Liberia's Weah Urges Tougher Measures Against Sex Crimes
Liberian President George Weah on Wednesday called for tougher laws to combat what he said was an "epidemic" of rape of mostly children and young girls.
Addressing a conference on the subject, Weah said stronger measures were needed against crimes such as "rape, child marriage, and female genital mutilation, amongst others".
Liberia, he said, was "witnessing what is actually an epidemic of rape within the pandemic, affecting mostly children and young girls across the country."
The conference should look at the best ways to tackle the problem, whether by toughening existing laws or developing preventive policies.
"This urgent call to action is in response to an alarming increase in rape and sexual and gender-based violence in recent times, especially during a time when we are at war with the deadly Covid-19 pandemic," he added.
Weah's comments came after a surge in sexual violence in the country that brought women on to the streets in protest.
Two weeks ago, thousands marched in protests across the country -- and for three days running in the capital, Monrovia -- to draw attention to the alarming rate of rape cases.
"We have recorded more than 600 cases of rape between June and August," said Margaret Taylor, director of the Women Empowerment Network, during those August protests.
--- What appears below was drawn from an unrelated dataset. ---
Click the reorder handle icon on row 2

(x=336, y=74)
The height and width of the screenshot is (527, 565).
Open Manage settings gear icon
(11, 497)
That was up from between 80 and a hundred cases in May.
The high rates of rape in the poor, west African country, forced to contend both with war and the Ebola virus in recent years, has been a longstanding concern.
A UN report in 2016 recorded 803 rape cases over the previous year and denounced the fact that perpetrators often went unpunished, despite many being known to their victims.
It was the resulting sense of impunity and the legacy of the 14-year civil war between 1989 and 2003, when rape was commonplace, that had created the current problem, it said.
Also attending Wednesday's conference in Monrovia was Weah's predecessor as president, Ellen Johnson Sirleaf, as well as UN representatives, women's groups and traditional chiefs.